The mammoth DNA was extracted from the hair of two mammoths found in Siberia several years ago. One mammoth died about 20,000 years ago, and the other died 60,000 years ago. (The shaggy beasts flourished on the ice-age tundra, but most of them died after the glaciers melted, by about 10,000 years ago. A few holdouts survived on Wrangel Island off Siberia until about 3,700 years ago.)

Because mammoths and Asian elephants shared a common ancestor roughly 5 million years ago — a blip, in evolutionary time — the team was able to compare the genome of the ice-age beasts with their modern-day cousins, the Asian elephants. [How to Bring the Woolly Mammoth Back (Infographic)]

“They’re really closely related,” Lynch told Live Science.

They found that several unique mammoth genes helped the cold-loving creatures survive. These included genes for their shaggy, curly, heat-trapping fur, as well as for their small ears and short tails, which lose less heat than the big ears and tails that keep elephants cool.

The pudgy ice-age pachyderms also had genetic differences from the Asian elephant in the way they stored fat and processed insulin, the hormone that regulates how the body uses blood sugar for energy, according to the study, which was published July 2 in the journal Cell Reports. Because fat is insulating, the animals’ chubby physiques helped them weather the Arctic tundra, which could routinely plunge to minus 58 degrees Fahrenheit, according to the study.

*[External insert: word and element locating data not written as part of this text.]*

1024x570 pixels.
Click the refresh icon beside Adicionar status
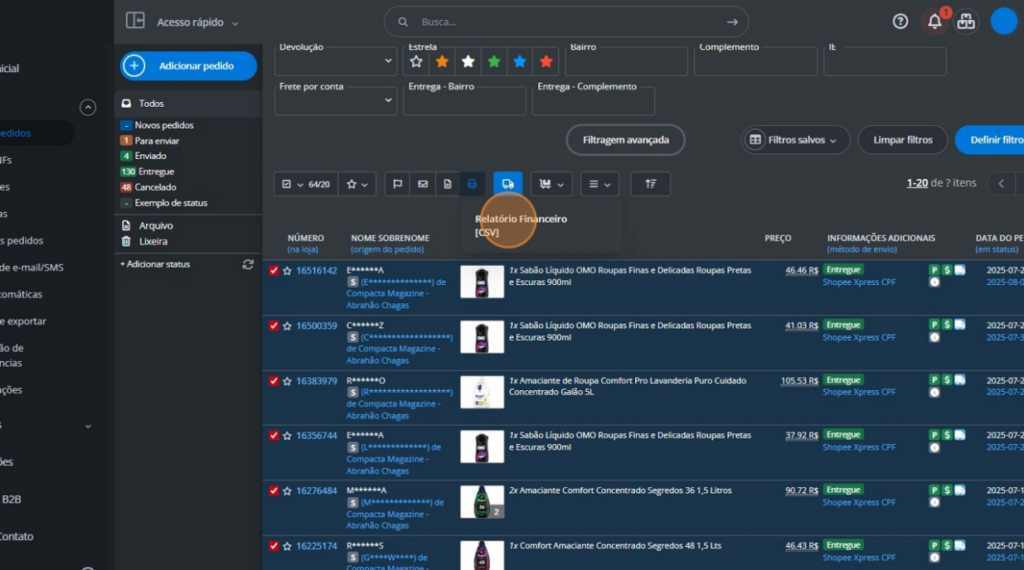tap(248, 264)
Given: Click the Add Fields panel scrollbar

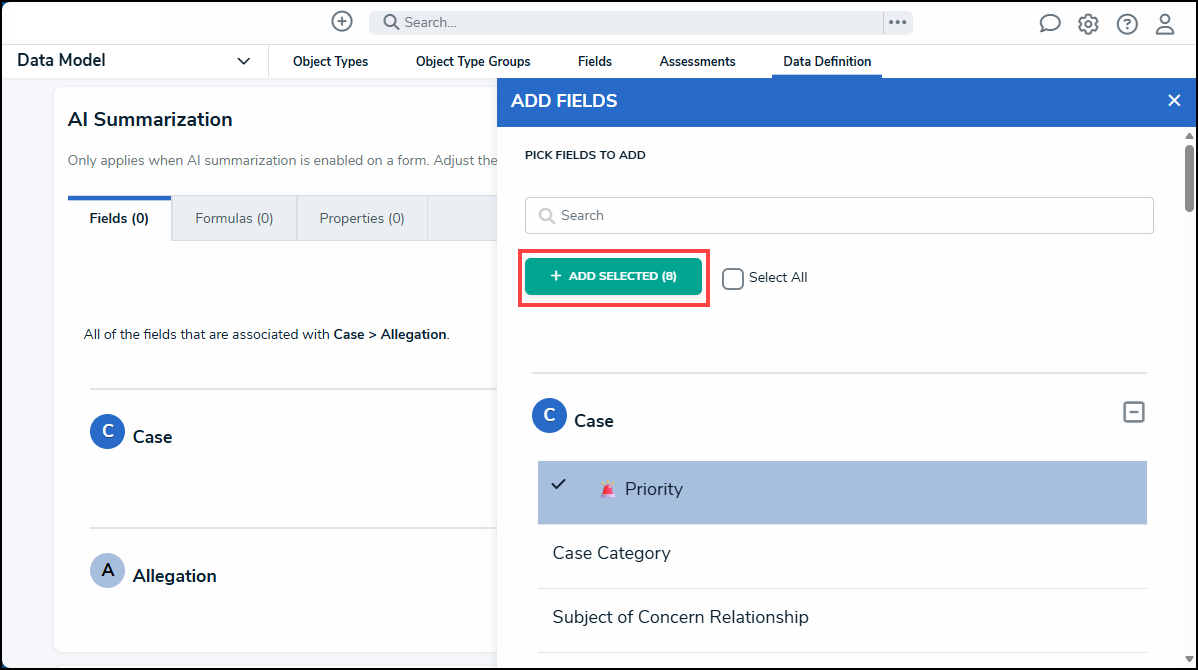Looking at the screenshot, I should (x=1189, y=178).
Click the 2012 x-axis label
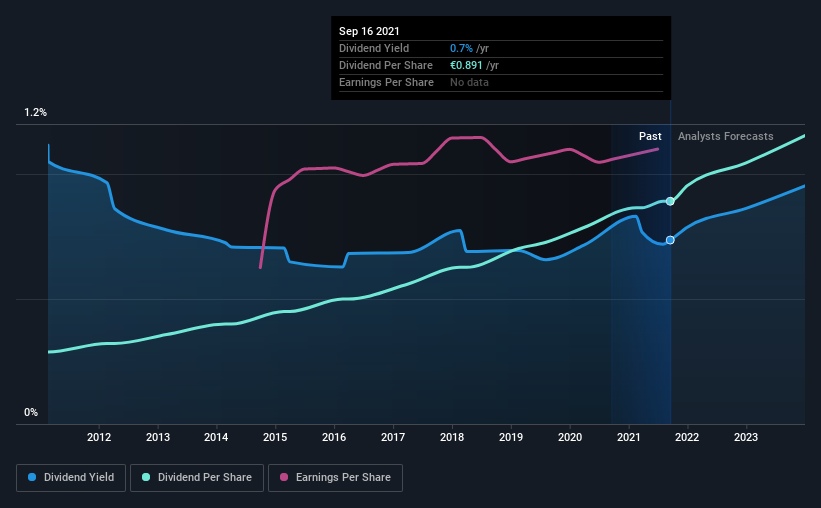The image size is (821, 508). point(99,437)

Mammoths and elephants also had different temperature-sensing receptors in the body. In the mammoth, the receptors were essentially turned down, like a dimmer switch. That likely made the shaggy creatures less sensitive to both heat and cold, Lynch said.

Bringing mammoths back

The new findings bring the world closer to a cloned mammoth, but don’t expect a genetically authentic version of the beast to come roaring back to life anytime soon.

Instead, researchers will first try to create a cold-resistant hybrid between an Asian elephant and a woolly mammoth, said George Church, a geneticist at Harvard University who is not involved in the current study.

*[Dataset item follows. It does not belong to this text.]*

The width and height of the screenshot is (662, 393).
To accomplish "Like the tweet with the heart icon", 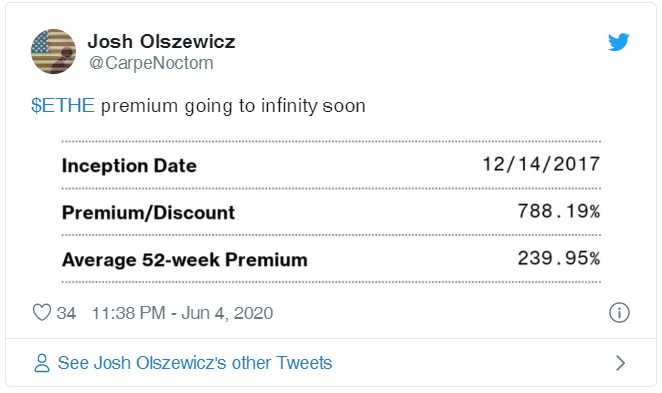I will tap(42, 313).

Sequencing the genome is not the hardest part of the process; assembling a whole genome from scratch that actually functions like natural genetic material is more difficult, said Church, who is working on a project to bring the extinct creatures back to life.

Instead of trying to create a 100-percent authentic mammoth, Church’s team is using a genetic cut-and-paste tool called CRISPR to splice a handful of mammoth genes into Asian elephant cells.

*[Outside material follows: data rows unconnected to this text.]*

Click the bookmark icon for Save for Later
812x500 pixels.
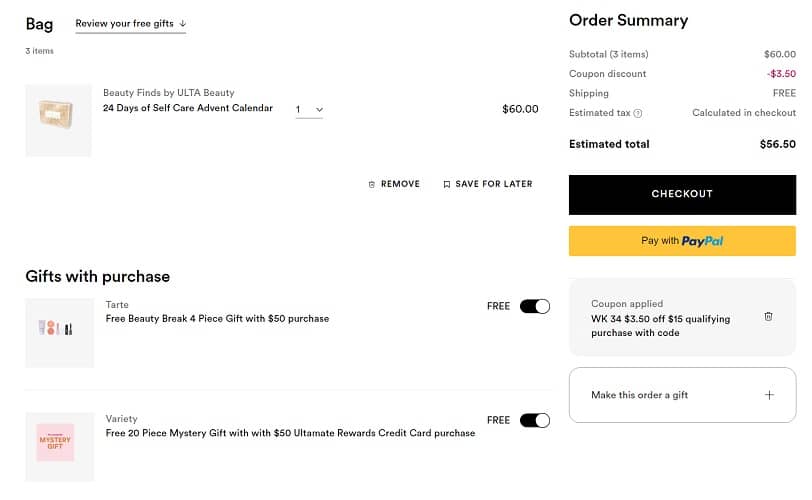click(447, 184)
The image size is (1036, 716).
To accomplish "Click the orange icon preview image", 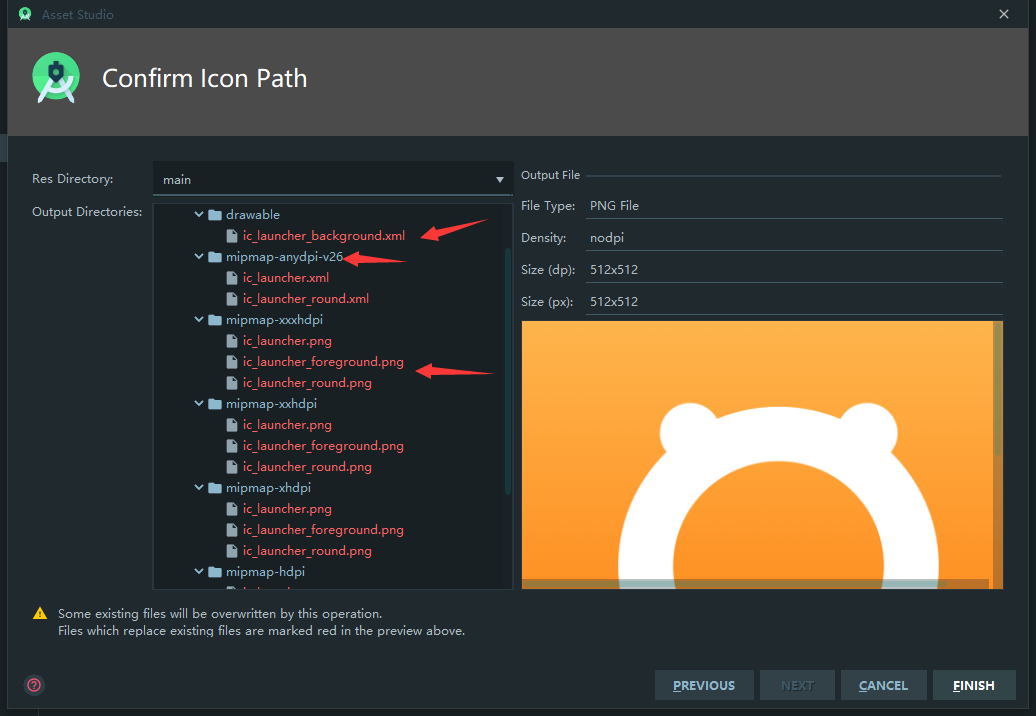I will pyautogui.click(x=762, y=454).
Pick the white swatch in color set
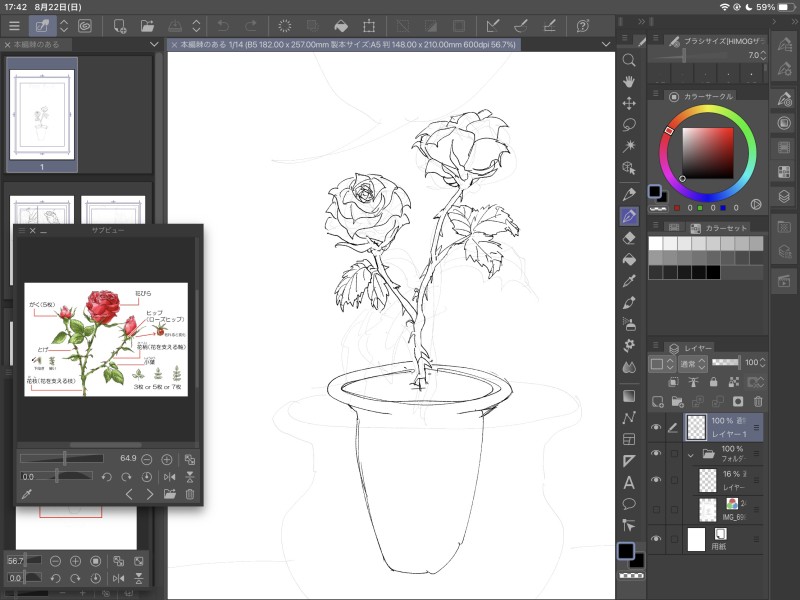 pos(656,243)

“We thought we’d just make the changes that are most likely to lead to an animal that looks, behaves and is adaptable to the cold like a mammoth,” Church told Live Science.

Modifying Asian elephants with mammoth genes could help the modern-day subtropical creatures live in colder locales, “possibly extending the geographical range of an existing endangered species northward to areas at much lower risk of conflict with humans,” Church said.